* _Work instructions_
Print out each entry below exactly, please.
----- Listed records -----
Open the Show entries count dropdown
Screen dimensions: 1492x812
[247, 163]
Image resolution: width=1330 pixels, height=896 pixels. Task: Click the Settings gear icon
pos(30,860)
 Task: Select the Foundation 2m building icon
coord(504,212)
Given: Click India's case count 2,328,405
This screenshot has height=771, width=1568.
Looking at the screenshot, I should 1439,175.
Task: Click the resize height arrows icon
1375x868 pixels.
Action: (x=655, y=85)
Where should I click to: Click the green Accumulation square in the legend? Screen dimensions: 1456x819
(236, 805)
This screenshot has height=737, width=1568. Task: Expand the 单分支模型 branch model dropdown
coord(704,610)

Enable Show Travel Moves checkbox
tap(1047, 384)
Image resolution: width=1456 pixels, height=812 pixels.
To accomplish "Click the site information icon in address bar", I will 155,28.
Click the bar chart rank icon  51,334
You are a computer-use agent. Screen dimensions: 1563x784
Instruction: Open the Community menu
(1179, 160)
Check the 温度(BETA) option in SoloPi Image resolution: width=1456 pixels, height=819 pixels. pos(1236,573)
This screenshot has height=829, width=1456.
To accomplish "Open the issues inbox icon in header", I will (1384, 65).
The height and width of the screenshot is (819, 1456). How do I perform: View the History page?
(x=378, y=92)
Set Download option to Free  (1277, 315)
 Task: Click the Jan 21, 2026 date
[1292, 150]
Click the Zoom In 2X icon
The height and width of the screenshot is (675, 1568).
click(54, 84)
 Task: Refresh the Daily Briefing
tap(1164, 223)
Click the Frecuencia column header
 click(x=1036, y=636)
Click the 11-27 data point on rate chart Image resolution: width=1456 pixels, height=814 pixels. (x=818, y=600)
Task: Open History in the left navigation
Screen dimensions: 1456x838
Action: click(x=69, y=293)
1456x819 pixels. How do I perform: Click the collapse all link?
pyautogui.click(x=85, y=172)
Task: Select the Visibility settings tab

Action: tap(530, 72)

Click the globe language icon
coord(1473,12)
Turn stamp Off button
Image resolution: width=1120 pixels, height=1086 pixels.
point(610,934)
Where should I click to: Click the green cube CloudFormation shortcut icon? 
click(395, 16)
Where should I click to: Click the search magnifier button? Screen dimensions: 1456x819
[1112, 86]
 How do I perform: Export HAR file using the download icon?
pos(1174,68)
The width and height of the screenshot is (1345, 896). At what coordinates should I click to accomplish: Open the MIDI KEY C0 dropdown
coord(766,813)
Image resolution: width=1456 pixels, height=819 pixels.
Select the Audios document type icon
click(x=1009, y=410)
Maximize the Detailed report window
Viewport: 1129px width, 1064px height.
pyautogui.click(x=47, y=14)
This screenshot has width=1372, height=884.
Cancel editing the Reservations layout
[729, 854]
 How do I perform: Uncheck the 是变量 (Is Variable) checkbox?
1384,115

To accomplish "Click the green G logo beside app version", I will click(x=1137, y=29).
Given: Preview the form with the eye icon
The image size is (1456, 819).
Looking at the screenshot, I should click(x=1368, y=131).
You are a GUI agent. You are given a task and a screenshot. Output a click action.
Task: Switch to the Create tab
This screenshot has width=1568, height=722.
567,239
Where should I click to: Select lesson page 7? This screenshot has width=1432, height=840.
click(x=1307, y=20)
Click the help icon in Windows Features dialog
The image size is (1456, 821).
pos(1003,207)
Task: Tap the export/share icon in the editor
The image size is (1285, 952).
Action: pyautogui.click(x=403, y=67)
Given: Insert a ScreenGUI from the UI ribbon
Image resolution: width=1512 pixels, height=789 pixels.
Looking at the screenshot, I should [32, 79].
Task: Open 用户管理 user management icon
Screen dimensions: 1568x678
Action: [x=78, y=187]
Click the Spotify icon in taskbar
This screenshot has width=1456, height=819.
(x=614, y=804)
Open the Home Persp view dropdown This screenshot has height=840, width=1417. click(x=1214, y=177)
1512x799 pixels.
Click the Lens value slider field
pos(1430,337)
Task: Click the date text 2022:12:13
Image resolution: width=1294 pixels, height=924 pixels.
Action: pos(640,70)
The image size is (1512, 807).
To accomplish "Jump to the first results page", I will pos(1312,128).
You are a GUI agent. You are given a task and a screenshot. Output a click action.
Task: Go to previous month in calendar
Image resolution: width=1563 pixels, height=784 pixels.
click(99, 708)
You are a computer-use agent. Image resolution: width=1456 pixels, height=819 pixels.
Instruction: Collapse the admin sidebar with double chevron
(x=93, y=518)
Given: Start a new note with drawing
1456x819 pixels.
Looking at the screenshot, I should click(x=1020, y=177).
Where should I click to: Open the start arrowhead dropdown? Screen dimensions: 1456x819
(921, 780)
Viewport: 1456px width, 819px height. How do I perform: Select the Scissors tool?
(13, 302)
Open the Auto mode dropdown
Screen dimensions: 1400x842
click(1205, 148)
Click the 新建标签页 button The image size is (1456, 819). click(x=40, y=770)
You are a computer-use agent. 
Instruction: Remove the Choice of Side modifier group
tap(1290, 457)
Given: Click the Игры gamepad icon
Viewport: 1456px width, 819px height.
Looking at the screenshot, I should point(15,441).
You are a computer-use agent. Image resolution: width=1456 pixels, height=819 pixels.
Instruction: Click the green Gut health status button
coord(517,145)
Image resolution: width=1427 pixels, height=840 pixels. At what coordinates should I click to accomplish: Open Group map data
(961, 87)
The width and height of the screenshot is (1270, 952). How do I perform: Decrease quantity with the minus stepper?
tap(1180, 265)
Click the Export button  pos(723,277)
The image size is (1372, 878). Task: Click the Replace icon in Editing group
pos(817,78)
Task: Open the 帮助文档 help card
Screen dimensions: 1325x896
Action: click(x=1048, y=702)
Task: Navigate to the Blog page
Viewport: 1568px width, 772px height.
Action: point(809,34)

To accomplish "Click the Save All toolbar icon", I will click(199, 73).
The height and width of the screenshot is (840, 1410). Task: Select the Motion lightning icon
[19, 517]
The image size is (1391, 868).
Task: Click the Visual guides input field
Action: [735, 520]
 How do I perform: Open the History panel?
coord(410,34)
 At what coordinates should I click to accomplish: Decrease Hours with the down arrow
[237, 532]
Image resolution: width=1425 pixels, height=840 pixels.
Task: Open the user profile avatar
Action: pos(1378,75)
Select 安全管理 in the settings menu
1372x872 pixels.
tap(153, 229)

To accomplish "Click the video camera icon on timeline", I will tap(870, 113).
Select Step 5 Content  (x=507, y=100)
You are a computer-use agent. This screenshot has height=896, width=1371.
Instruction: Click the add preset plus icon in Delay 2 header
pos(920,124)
-----
* _Output for this exercise_
Open the Show entries count dropdown
Screen dimensions: 1492x812
[247, 163]
Image resolution: width=1330 pixels, height=896 pixels. Task: Click the Settings gear icon
pos(30,860)
 Task: Select the Foundation 2m building icon
coord(504,212)
Given: Click India's case count 2,328,405
This screenshot has height=771, width=1568.
Looking at the screenshot, I should 1439,175.
Task: Click the resize height arrows icon
1375x868 pixels.
Action: (x=655, y=85)
Where should I click to: Click the green Accumulation square in the legend? Screen dimensions: 1456x819
(236, 805)
This screenshot has height=737, width=1568. Task: Expand the 单分支模型 branch model dropdown
coord(704,610)

Enable Show Travel Moves checkbox
tap(1047, 384)
Image resolution: width=1456 pixels, height=812 pixels.
To accomplish "Click the site information icon in address bar", I will 155,28.
Click the bar chart rank icon  51,334
You are a computer-use agent. Screen dimensions: 1563x784
Instruction: Open the Community menu
(1179, 160)
Check the 温度(BETA) option in SoloPi Image resolution: width=1456 pixels, height=819 pixels. pos(1236,573)
This screenshot has height=829, width=1456.
To accomplish "Open the issues inbox icon in header", I will (1384, 65).
The height and width of the screenshot is (819, 1456). How do I perform: View the History page?
(x=378, y=92)
Set Download option to Free  (1277, 315)
 Task: Click the Jan 21, 2026 date
[1292, 150]
Click the Zoom In 2X icon
The height and width of the screenshot is (675, 1568).
click(54, 84)
 Task: Refresh the Daily Briefing
tap(1164, 223)
Click the Frecuencia column header
 click(x=1036, y=636)
Click the 11-27 data point on rate chart Image resolution: width=1456 pixels, height=814 pixels. (x=818, y=600)
Task: Open History in the left navigation
Screen dimensions: 1456x838
Action: click(x=69, y=293)
1456x819 pixels. How do I perform: Click the collapse all link?
pyautogui.click(x=85, y=172)
Task: Select the Visibility settings tab

Action: tap(530, 72)

Click the globe language icon
coord(1473,12)
Turn stamp Off button
Image resolution: width=1120 pixels, height=1086 pixels.
point(610,934)
Where should I click to: Click the green cube CloudFormation shortcut icon? 
click(395, 16)
Where should I click to: Click the search magnifier button? Screen dimensions: 1456x819
[1112, 86]
 How do I perform: Export HAR file using the download icon?
pos(1174,68)
The width and height of the screenshot is (1345, 896). At what coordinates should I click to accomplish: Open the MIDI KEY C0 dropdown
coord(766,813)
Image resolution: width=1456 pixels, height=819 pixels.
Select the Audios document type icon
click(x=1009, y=410)
Maximize the Detailed report window
Viewport: 1129px width, 1064px height.
pyautogui.click(x=47, y=14)
This screenshot has width=1372, height=884.
Cancel editing the Reservations layout
[729, 854]
 How do I perform: Uncheck the 是变量 (Is Variable) checkbox?
1384,115

To accomplish "Click the green G logo beside app version", I will click(x=1137, y=29).
Given: Preview the form with the eye icon
The image size is (1456, 819).
Looking at the screenshot, I should click(x=1368, y=131).
You are a GUI agent. You are given a task and a screenshot. Output a click action.
Task: Switch to the Create tab
This screenshot has width=1568, height=722.
567,239
Where should I click to: Select lesson page 7? This screenshot has width=1432, height=840.
click(x=1307, y=20)
Click the help icon in Windows Features dialog
The image size is (1456, 821).
pos(1003,207)
Task: Tap the export/share icon in the editor
The image size is (1285, 952).
Action: pyautogui.click(x=403, y=67)
Given: Insert a ScreenGUI from the UI ribbon
Image resolution: width=1512 pixels, height=789 pixels.
Looking at the screenshot, I should [32, 79].
Task: Open 用户管理 user management icon
Screen dimensions: 1568x678
Action: [x=78, y=187]
Click the Spotify icon in taskbar
This screenshot has width=1456, height=819.
(x=614, y=804)
Open the Home Persp view dropdown This screenshot has height=840, width=1417. click(x=1214, y=177)
1512x799 pixels.
Click the Lens value slider field
pos(1430,337)
Task: Click the date text 2022:12:13
Image resolution: width=1294 pixels, height=924 pixels.
Action: pos(640,70)
The image size is (1512, 807).
To accomplish "Jump to the first results page", I will pos(1312,128).
You are a GUI agent. You are given a task and a screenshot. Output a click action.
Task: Go to previous month in calendar
Image resolution: width=1563 pixels, height=784 pixels.
click(99, 708)
You are a computer-use agent. Image resolution: width=1456 pixels, height=819 pixels.
Instruction: Collapse the admin sidebar with double chevron
(x=93, y=518)
Given: Start a new note with drawing
1456x819 pixels.
Looking at the screenshot, I should click(x=1020, y=177).
Where should I click to: Open the start arrowhead dropdown? Screen dimensions: 1456x819
(921, 780)
Viewport: 1456px width, 819px height. How do I perform: Select the Scissors tool?
(13, 302)
Open the Auto mode dropdown
Screen dimensions: 1400x842
click(1205, 148)
Click the 新建标签页 button The image size is (1456, 819). click(x=40, y=770)
You are a computer-use agent. 
Instruction: Remove the Choice of Side modifier group
tap(1290, 457)
Given: Click the Игры gamepad icon
Viewport: 1456px width, 819px height.
Looking at the screenshot, I should point(15,441).
You are a computer-use agent. Image resolution: width=1456 pixels, height=819 pixels.
Instruction: Click the green Gut health status button
coord(517,145)
Image resolution: width=1427 pixels, height=840 pixels. At what coordinates should I click to accomplish: Open Group map data
(961, 87)
The width and height of the screenshot is (1270, 952). How do I perform: Decrease quantity with the minus stepper?
tap(1180, 265)
Click the Export button  pos(723,277)
The image size is (1372, 878). Task: Click the Replace icon in Editing group
pos(817,78)
Task: Open the 帮助文档 help card
Screen dimensions: 1325x896
Action: click(x=1048, y=702)
Task: Navigate to the Blog page
Viewport: 1568px width, 772px height.
Action: point(809,34)

To accomplish "Click the Save All toolbar icon", I will click(199, 73).
The height and width of the screenshot is (840, 1410). Task: Select the Motion lightning icon
[19, 517]
The image size is (1391, 868).
Task: Click the Visual guides input field
Action: [735, 520]
 How do I perform: Open the History panel?
coord(410,34)
 At what coordinates should I click to accomplish: Decrease Hours with the down arrow
[237, 532]
Image resolution: width=1425 pixels, height=840 pixels.
Task: Open the user profile avatar
Action: pos(1378,75)
Select 安全管理 in the settings menu
1372x872 pixels.
tap(153, 229)

To accomplish "Click the video camera icon on timeline", I will tap(870, 113).
Select Step 5 Content  (x=507, y=100)
You are a computer-use agent. This screenshot has height=896, width=1371.
Instruction: Click the add preset plus icon in Delay 2 header
pos(920,124)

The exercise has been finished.